## [INSTRUCTIONS TO FOLLOW]
List each line of the data that holds the string "giáo", please.

(SOURCE DATA Opens)

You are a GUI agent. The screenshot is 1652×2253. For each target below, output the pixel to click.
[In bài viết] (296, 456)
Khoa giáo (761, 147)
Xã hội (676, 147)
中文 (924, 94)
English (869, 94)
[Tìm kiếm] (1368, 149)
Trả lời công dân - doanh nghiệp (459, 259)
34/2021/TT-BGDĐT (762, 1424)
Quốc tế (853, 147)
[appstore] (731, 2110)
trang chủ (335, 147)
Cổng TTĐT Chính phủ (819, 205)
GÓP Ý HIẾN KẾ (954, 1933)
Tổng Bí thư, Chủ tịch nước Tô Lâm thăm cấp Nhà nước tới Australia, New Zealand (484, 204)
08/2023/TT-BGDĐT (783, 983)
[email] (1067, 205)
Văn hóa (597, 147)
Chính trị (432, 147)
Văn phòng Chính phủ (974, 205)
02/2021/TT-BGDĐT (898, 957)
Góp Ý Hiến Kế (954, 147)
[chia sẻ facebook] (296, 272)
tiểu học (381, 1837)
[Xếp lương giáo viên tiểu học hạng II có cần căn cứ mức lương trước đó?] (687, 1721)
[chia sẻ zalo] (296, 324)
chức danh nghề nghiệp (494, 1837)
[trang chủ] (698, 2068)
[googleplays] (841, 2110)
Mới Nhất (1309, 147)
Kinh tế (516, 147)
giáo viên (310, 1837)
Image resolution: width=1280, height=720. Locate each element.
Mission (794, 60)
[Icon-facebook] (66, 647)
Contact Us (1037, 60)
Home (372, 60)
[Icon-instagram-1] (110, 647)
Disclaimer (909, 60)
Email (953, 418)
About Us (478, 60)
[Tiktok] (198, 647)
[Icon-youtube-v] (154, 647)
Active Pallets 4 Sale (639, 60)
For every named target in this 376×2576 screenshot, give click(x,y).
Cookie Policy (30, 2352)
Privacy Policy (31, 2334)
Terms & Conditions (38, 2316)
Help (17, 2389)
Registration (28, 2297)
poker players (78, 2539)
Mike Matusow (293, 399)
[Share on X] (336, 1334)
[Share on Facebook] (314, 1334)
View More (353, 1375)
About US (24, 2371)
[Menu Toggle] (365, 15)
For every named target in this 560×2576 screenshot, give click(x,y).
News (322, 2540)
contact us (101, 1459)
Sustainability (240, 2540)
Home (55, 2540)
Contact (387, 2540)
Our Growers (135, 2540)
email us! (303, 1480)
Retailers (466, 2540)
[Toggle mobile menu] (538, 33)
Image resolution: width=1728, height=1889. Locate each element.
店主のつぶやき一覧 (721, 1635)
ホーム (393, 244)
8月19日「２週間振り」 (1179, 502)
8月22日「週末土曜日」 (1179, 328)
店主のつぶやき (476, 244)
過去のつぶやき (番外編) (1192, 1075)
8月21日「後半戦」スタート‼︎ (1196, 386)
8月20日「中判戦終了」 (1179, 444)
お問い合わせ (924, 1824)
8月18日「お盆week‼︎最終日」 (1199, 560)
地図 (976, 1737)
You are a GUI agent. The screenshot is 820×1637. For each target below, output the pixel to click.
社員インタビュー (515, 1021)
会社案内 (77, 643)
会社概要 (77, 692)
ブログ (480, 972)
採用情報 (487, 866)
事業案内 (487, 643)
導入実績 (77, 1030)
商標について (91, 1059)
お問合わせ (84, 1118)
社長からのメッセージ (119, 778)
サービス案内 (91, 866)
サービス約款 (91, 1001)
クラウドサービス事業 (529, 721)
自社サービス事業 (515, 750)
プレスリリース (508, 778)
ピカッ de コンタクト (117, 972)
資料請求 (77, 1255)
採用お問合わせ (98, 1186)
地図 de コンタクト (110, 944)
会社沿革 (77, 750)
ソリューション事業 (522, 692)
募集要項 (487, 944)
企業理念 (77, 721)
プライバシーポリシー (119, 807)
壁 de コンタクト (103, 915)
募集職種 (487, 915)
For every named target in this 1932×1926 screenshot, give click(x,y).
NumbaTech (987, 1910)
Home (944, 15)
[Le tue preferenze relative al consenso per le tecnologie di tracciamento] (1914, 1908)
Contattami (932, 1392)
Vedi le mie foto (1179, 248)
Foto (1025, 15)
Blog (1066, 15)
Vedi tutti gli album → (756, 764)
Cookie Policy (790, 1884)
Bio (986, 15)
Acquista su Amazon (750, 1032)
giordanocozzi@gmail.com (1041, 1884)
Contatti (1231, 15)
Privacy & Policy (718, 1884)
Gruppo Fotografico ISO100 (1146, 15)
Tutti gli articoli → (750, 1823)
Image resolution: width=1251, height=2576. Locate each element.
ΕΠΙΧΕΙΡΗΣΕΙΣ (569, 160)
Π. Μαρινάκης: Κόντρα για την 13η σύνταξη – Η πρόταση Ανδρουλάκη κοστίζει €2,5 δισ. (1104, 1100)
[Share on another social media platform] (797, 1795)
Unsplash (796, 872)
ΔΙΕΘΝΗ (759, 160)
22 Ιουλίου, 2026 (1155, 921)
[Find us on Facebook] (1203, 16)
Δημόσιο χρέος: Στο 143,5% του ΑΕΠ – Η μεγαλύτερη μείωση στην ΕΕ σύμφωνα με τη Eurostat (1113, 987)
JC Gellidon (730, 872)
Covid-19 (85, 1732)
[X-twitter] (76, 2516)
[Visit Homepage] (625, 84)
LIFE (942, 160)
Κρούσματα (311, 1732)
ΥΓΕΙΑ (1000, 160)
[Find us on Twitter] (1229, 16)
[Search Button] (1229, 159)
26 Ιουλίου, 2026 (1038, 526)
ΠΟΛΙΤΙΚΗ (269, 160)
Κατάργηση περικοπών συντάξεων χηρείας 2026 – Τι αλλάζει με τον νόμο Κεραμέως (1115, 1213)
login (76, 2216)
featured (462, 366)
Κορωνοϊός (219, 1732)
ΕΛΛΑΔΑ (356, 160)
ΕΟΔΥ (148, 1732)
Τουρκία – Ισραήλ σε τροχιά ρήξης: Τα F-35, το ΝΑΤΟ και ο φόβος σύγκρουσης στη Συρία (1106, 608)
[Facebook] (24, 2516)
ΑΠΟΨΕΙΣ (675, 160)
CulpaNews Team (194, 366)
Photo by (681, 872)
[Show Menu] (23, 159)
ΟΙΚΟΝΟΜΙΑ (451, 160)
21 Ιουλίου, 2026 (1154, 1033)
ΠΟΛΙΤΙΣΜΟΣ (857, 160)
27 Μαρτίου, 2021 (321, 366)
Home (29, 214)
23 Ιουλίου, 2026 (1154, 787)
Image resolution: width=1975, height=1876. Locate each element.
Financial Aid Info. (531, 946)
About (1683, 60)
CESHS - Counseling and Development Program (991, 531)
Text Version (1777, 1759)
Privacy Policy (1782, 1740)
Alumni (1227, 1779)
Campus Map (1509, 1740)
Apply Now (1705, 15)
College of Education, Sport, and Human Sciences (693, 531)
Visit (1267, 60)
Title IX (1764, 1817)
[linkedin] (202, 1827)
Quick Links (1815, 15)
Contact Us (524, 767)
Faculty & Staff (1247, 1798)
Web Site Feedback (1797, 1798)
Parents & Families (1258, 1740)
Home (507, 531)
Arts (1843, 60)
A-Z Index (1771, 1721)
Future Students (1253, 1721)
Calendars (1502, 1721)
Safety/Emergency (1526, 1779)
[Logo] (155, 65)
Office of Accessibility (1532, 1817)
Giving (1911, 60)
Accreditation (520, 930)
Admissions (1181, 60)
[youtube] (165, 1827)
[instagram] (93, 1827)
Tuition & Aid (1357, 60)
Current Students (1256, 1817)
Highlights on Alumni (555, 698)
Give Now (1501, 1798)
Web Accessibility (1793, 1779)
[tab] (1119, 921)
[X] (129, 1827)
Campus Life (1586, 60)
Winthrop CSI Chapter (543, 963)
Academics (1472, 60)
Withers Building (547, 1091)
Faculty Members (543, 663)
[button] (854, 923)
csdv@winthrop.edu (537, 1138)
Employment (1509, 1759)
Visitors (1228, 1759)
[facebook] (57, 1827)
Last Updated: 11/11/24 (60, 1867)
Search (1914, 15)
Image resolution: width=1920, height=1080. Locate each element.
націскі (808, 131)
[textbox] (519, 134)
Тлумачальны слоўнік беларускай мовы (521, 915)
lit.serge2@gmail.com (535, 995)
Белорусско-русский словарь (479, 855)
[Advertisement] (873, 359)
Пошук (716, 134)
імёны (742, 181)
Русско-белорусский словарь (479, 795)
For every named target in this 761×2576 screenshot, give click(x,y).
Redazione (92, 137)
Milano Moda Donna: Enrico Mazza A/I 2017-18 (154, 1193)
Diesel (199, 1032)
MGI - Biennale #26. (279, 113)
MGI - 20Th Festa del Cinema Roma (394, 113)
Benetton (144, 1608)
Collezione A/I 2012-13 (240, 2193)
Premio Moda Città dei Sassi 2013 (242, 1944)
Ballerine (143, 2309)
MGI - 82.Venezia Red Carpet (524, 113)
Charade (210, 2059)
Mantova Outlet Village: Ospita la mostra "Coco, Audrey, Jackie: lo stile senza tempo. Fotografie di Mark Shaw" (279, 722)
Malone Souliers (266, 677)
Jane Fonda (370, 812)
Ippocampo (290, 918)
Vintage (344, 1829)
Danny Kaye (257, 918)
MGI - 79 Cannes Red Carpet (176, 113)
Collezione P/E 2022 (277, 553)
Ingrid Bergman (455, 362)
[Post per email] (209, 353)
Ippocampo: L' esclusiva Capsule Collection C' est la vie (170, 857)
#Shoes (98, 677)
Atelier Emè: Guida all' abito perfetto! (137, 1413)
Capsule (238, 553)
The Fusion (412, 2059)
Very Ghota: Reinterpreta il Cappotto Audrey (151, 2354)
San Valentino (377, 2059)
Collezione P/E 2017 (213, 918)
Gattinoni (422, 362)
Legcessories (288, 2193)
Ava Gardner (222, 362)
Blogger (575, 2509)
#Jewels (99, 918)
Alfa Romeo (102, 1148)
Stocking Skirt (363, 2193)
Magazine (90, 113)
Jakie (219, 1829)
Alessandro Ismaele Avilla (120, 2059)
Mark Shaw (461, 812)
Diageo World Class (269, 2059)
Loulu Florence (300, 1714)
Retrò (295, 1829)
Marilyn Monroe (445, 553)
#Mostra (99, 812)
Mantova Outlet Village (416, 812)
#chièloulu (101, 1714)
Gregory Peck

(SOURCE DATA Closes)

## [TASK RESULT]
Khoa giáo (761, 147)
[Xếp lương giáo viên tiểu học hạng II có cần căn cứ mức lương trước đó?] (687, 1721)
giáo viên (310, 1837)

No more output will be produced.